### Records supplied
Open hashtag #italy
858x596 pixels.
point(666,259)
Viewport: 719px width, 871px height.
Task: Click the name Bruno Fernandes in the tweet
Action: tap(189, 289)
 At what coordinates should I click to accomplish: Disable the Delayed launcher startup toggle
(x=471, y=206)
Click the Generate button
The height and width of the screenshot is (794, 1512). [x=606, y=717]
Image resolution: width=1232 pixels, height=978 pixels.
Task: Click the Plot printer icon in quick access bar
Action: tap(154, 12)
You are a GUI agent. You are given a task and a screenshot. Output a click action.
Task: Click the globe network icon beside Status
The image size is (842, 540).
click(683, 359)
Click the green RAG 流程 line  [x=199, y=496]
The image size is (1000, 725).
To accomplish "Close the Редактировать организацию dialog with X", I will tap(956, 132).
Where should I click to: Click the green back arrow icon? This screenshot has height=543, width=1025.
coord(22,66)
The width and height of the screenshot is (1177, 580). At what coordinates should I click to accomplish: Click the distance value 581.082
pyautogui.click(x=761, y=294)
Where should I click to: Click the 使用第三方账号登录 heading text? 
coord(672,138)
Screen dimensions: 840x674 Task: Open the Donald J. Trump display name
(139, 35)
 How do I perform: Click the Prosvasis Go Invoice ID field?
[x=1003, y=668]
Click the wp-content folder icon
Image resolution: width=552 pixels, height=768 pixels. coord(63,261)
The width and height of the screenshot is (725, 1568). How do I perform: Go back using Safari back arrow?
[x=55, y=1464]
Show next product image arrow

### What is required
Render every line of the entries above as a Markdown table with the columns No. and Line, numbering the rows in order and leaving out blank lines.

### Exercise answer
| No. | Line |
|---|---|
| 1 | Open hashtag #italy |
| 2 | 858x596 pixels. |
| 3 | point(666,259) |
| 4 | Viewport: 719px width, 871px height. |
| 5 | Task: Click the name Bruno Fernandes in the tweet |
| 6 | Action: tap(189, 289) |
| 7 |  At what coordinates should I click to accomplish: Disable the Delayed launcher startup toggle |
| 8 | (x=471, y=206) |
| 9 | Click the Generate button |
| 10 | The height and width of the screenshot is (794, 1512). [x=606, y=717] |
| 11 | Image resolution: width=1232 pixels, height=978 pixels. |
| 12 | Task: Click the Plot printer icon in quick access bar |
| 13 | Action: tap(154, 12) |
| 14 | You are a GUI agent. You are given a task and a screenshot. Output a click action. |
| 15 | Task: Click the globe network icon beside Status |
| 16 | The image size is (842, 540). |
| 17 | click(683, 359) |
| 18 | Click the green RAG 流程 line  [x=199, y=496] |
| 19 | The image size is (1000, 725). |
| 20 | To accomplish "Close the Редактировать организацию dialog with X", I will tap(956, 132). |
| 21 | Where should I click to: Click the green back arrow icon? This screenshot has height=543, width=1025. |
| 22 | coord(22,66) |
| 23 | The width and height of the screenshot is (1177, 580). At what coordinates should I click to accomplish: Click the distance value 581.082 |
| 24 | pyautogui.click(x=761, y=294) |
| 25 | Where should I click to: Click the 使用第三方账号登录 heading text?  |
| 26 | coord(672,138) |
| 27 | Screen dimensions: 840x674 Task: Open the Donald J. Trump display name |
| 28 | (139, 35) |
| 29 |  How do I perform: Click the Prosvasis Go Invoice ID field? |
| 30 | [x=1003, y=668] |
| 31 | Click the wp-content folder icon |
| 32 | Image resolution: width=552 pixels, height=768 pixels. coord(63,261) |
| 33 | The width and height of the screenshot is (725, 1568). How do I perform: Go back using Safari back arrow? |
| 34 | [x=55, y=1464] |
| 35 | Show next product image arrow |